Piling Peleon on Ossa, Olive compares Harper's record not just with those of other countries over the past decade, but also with what was achieved under previous Canadian Prime Ministers. The first of these strikes me as much more valid than the second. Broadly speaking, everyone was facing the same problems from 2007 on, so it's legitimate to measure one country against another. It's far less reasonable to draw comparisons between what Harper has done and, for example, what Pierre Trudeau did three decades ago.

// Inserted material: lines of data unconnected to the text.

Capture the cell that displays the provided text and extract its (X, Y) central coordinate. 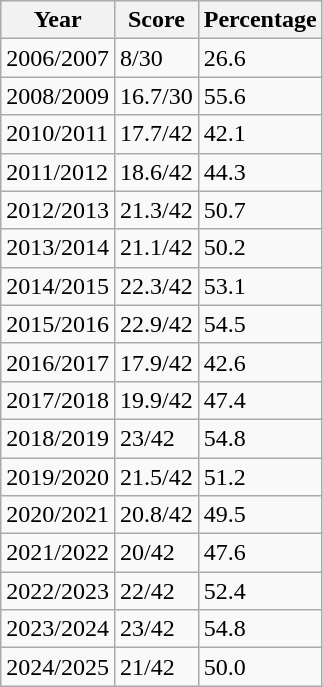
16.7/30 (156, 96)
21.3/42 (156, 210)
21/42 (156, 667)
50.2 (260, 248)
2024/2025 (58, 667)
18.6/42 (156, 172)
2023/2024 (58, 629)
Score (156, 20)
2010/2011 (58, 134)
49.5 (260, 515)
2011/2012 (58, 172)
54.5 (260, 324)
21.1/42 (156, 248)
52.4 (260, 591)
2012/2013 (58, 210)
44.3 (260, 172)
2015/2016 (58, 324)
2021/2022 (58, 553)
42.1 (260, 134)
22/42 (156, 591)
55.6 (260, 96)
22.9/42 (156, 324)
47.4 (260, 400)
2014/2015 (58, 286)
2008/2009 (58, 96)
20.8/42 (156, 515)
2020/2021 (58, 515)
2019/2020 (58, 477)
50.7 (260, 210)
47.6 (260, 553)
50.0 (260, 667)
2022/2023 (58, 591)
2016/2017 (58, 362)
8/30 (156, 58)
51.2 (260, 477)
2018/2019 (58, 438)
Year (58, 20)
Percentage (260, 20)
22.3/42 (156, 286)
2017/2018 (58, 400)
20/42 (156, 553)
17.7/42 (156, 134)
2006/2007 (58, 58)
53.1 (260, 286)
19.9/42 (156, 400)
17.9/42 (156, 362)
2013/2014 (58, 248)
42.6 (260, 362)
26.6 (260, 58)
21.5/42 (156, 477)
For the text-containing cell, return its midpoint in (x, y) coordinate format. 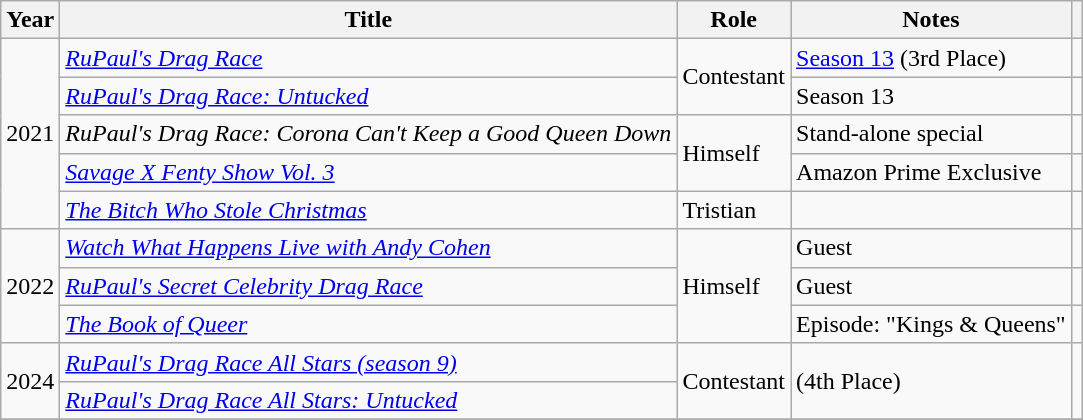
Savage X Fenty Show Vol. 3 (368, 172)
Tristian (734, 210)
Notes (932, 20)
RuPaul's Drag Race (368, 58)
Season 13 (3rd Place) (932, 58)
Episode: "Kings & Queens" (932, 324)
2022 (30, 286)
RuPaul's Drag Race All Stars: Untucked (368, 400)
RuPaul's Drag Race: Corona Can't Keep a Good Queen Down (368, 134)
2021 (30, 134)
RuPaul's Drag Race All Stars (season 9) (368, 362)
RuPaul's Drag Race: Untucked (368, 96)
RuPaul's Secret Celebrity Drag Race (368, 286)
(4th Place) (932, 381)
The Book of Queer (368, 324)
Role (734, 20)
Watch What Happens Live with Andy Cohen (368, 248)
Title (368, 20)
2024 (30, 381)
Year (30, 20)
Season 13 (932, 96)
Stand-alone special (932, 134)
Amazon Prime Exclusive (932, 172)
The Bitch Who Stole Christmas (368, 210)
Scan for the cell matching the given text and deliver its (x, y) coordinate at center. 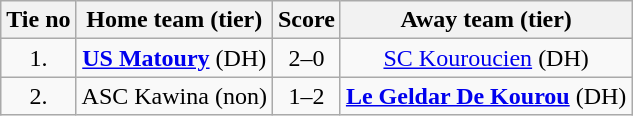
Score (306, 20)
US Matoury (DH) (174, 58)
2. (38, 96)
1. (38, 58)
ASC Kawina (non) (174, 96)
Home team (tier) (174, 20)
1–2 (306, 96)
Tie no (38, 20)
Le Geldar De Kourou (DH) (486, 96)
Away team (tier) (486, 20)
SC Kouroucien (DH) (486, 58)
2–0 (306, 58)
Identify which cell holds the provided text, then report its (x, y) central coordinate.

Anyway, let's assess Olive's assessment.

  • Job creation: Olive admits that Canada's record in this regard is better than the rest of the G7 -- but then tries to knock it down anyway. He argues that you'd expect more jobs to be created in a country that has higher population growth, as Canada does because of its high immigration levels. Why should this be so? If rapid population growth drove employment growth, sub-Saharan Africa would presumably be booming. Olive also notes that Canada's unemployment rate is higher than that in other G7 countries: true, but this is nothing new. Structural unemployment, especially in the Atlantic provinces, has always biased the national jobless rate higher.  
  • Fiscal prudence: Olive correctly states that Harper, despite embracing austerity, has in fact presided over seven straight years of budget deficits. There may be a small surplus this year, but only because of fiscal finagling, as Olive outlines. Interestingly, he offers no comparisons with the rest of the G7 here, presumably because he knows that the fiscal performance of most other G7 countries, including the US and the UK, has been so much worse.  Finally, he contrasts Harper's performance with the decade of surpluses rung up by PMs Chretien and Martin. True enough -- but unlike Harper, that was achieved in an era of rapid global economic expansion, not near stagnation. 
  • Economic growth: Olive has to admit that Canada's GDP has grown more than that of any other G7 country during the Harper years. He argues that growth was faster under PMs Martin, Chretien, Mulroney and Trudeau -- but then, as noted above, everyone else was posting faster growth back then too.
  • Prosperity: Olive notes that growth in real GDP per head in the Harper years has averaged a "barely discernible" 0.4 percent per annum. Once again he offers no comparisons with the rest of the G7, for obvious reasons -- they did even worse -- but instead attempts to blacken Harper by comparing him unfavourably with every PM since the Great Depression!

Olive's sour conclusion is the best that can be said is that Canada under Harper muddled through the post-crisis era better than most other countries. And even for this modest achievement, Olive tries to assign much of the credit elsewhere -- specifically, to former Bank of Canada Governor Mark Carney. Here, Olive may actually be onto something. Unlike much of the rest of the G7, Canada did not have to undertake an emergency bailout of its financial system. Some credit for this indeed goes to Carney, and some to the late Jim Flaherty, who as Harper's Finance Minister took a very hands-on approach to the banks as the crisis unfolded.

Arguably, however, most of the credit for the stability of the financial system should go to Messrs Chretien and Martin. Back in 1998, two pairs of Canada's Big Five banks -- first Royal and BMo, and then TD and CIBC -- announced plans to merge, with the specific aim of becoming bigger players on the world stage. The government of the day disallowed the mergers; one can only speculate how differently things might have turned out post-2007, if those deals have gone ahead. Given Olive's zeal to deprive Harper of any credit for anything at all, I'm surprised he didn't mention that.